Fallen Ihnen andere Begebenheiten ein, die dem vergleichbar sind, was da in Sachsen passiert ist?

Die Rohheit und Aggressivität erinnern mich zum Beispiel an den inszenierten Volkszorn in Libyen und anderen arabischen Ländern im Jahr 2012. Ein schlecht gemachtes YouTube-Video, das man als Schmähung des Propheten Mohammed empfand, war damals der Initialzünder für Ausschreitungen, in denen unter anderem Botschaften attackiert und Fahnen verbrannt wurden. Der politische Hintergrund war ein anderer, aber die psychologischen Mechanismen sind ähnlich.

Um mal ein unpolitisches Beispiel zu nehmen: Inwiefern ähnelt und unterscheidet sich der Mob in Clausnitz von einer Horde aufgebrachter Fußballfans, die fäusteschwingend den Mannschaftsbus belagern?

Auf den ersten Blick überwiegen Gemeinsamkeiten: Es gibt ein Feindbild, die Horde besteht ausschließlich oder überwiegend aus Männern, vorwiegend jungen Männern, man sieht kollektive Wut, oft auch unter dem Einfluss von Alkohol. Allerdings ist ein Mob à la Clausnitz vielschichtiger und alarmierender, denn er ist aus meiner Sicht Folge einer schleichenden Entwicklung in der Gesellschaft und Politik über die letzten Jahre, wenn nicht Jahrzehnte hinweg. Die Psychologen Thomas Fenzel und Constantin Malik nennen diese unterschwelligen gesellschaftlichen Entwicklungen „Phänomene erster Ordnung“. Sie bereiten den Boden für die „Phänomene zweiter Ordnung“, nämlich die kurzen explosiven, sichtbaren Ausbrüche, wie wir sie in Clausnitz erlebt haben.

Hat sich da unterschwellig schon seit langem eine politisch gleichgesinnte, latent aggressive Masse gebildet, die viel größer ist als der sichtbare Mob?

Die Möglichkeit ist zumindest nicht von der Hand zu weisen, dass sich in Teilen der Bevölkerung eine entsprechende Stimmungslage ausgebreitet hat.

Was passiert in dem Moment, in dem sich solche Gleichgesinnten zusammenfinden? Entsteht da eine Eigendynamik, die sie von einer Ansammlung von Individuen zu einem Mob werden lässt?

Bereitgestelltes Material:

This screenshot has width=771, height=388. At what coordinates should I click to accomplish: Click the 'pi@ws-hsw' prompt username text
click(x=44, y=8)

Arbeitsauftrag A:
Beantworten Sie zum Interview über den Mob in Clausnitz die folgenden Fragen:
(i) In welchem Jahr kam es zu den erwähnten Ausschreitungen in Libyen und anderen arabischen Ländern?
(ii) Was war nach dem Interview der Initialzünder dieser Ausschreitungen?
(iii) Wie nennen die Psychologen Thomas Fenzel und Constantin Malik die unterschwelligen gesellschaftlichen Entwicklungen?
Arbeitsauftrag B: Tauschen Sie im Interview über den Mob in Clausnitz in dem Teil, der mit den Worten beginnt, die „Um mal ein unpolitisches“ enthalten, und mit „den Mannschaftsbus belagern?“ endet, „Fußballfans“ gegen „Eishockeyfans“ aus, und geben Sie diesen Teil wieder.
Arbeitsauftrag C: Führen Sie das Interview über den Mob in Clausnitz nach seinem letzten Satz weiter.

Antwortbereich A:
(i) Im Jahr 2012.
(ii) Ein schlecht gemachtes YouTube-Video, das man als Schmähung des Propheten Mohammed empfand.
(iii) „Phänomene erster Ordnung“.

Antwortbereich B:
Um mal ein unpolitisches Beispiel zu nehmen: Inwiefern ähnelt und unterscheidet sich der Mob in Clausnitz von einer Horde aufgebrachter Eishockeyfans, die fäusteschwingend den Mannschaftsbus belagern?

Antwortbereich C:
Aus den Polizeiberichten geht meines Wissens nicht genau hervor, auf welche Weise sich diese Menschen zusammengerottet haben. Aber mir scheint plausibel, dass da zunächst Leute zusammenkamen, die eine ablehnende, negative Grundstimmung gegen die Aufnahme von Flüchtlingen einte, die noch nicht notwendigerweise Gewaltbereitschaft umfasst haben muss. Aber aus der Gruppe heraus kann es – vielleicht auch angestachelt von lauten Wortführern – zu Verhaltensweisen kommen, die die meisten Teilnehmer einzeln niemals zeigen und wagen würden. In einer psychologischen Masse herrschen ganz schlichte Verhaltensregeln: Man tut, was die anderen tun, schreit, wenn sie schreien, schaukelt sich gegenseitig auf. Das Verhalten der Einzelnen synchronisiert sich. Eine psychologische Masse kennt dann nur noch eine Meinung, ein Ziel. Da gibt es keinen Widerspruch, keine Diskussion, keine Reflexion. Das Ausmaß an Gewalttätigkeit, das aus dieser Dynamik entstehen kann, ist schwer vorauszusagen.

Welche Rolle spielen Emotionen in diesem Prozess des Hochschaukelns?

Massen sind charakterisiert durch eine einzige einfache, starke Emotion, die alle vereint. Das kann auch Euphorie sein, etwa der Investoren an der Börse, die dann zu Spekulationsblasen führt. Es kann Angst sein, etwa bei einer Massenpanik. Oder eben Wut. Diese Emotion sorgt für eine Gleichrichtung der Masse, sie dominiert alles, alles ist ihr untergeordnet.

Sie haben die psychologische Ansteckung in einer Masse am Computer simuliert. Wie sind Sie da vorgegangen?

Man definiert wie in einem Computerspiel Regeln, die das Verhalten und das Wechselspiel der virtuellen Akteure beschreiben, und programmiert die Akteure mit diesen Verhaltensregeln. Dann startet man das Programm, lässt die Akteure agieren und interagieren und beobachtet quasi gottgleich, was passiert.

Diese virtuellen Akteure entsprechen den Menschen in einer Masse?

Genau. Man versucht hier, einfache Mechanismen zu identifizieren, die Gültigkeit haben für Massenphänomene. Natürlich lassen sich diese Modelle nicht einfach auf die menschliche Realität übertragen, aber sie sind hilfreich, um diese Realität zu verstehen.

Eine Frage, die Sie auf diese Weise untersucht haben, ist: Braucht eine Menschenansammlung eine bestimmte Größe, eine „kritische Masse“ an Teilnehmern, damit sie sozusagen zündet und zu einem Mob wird?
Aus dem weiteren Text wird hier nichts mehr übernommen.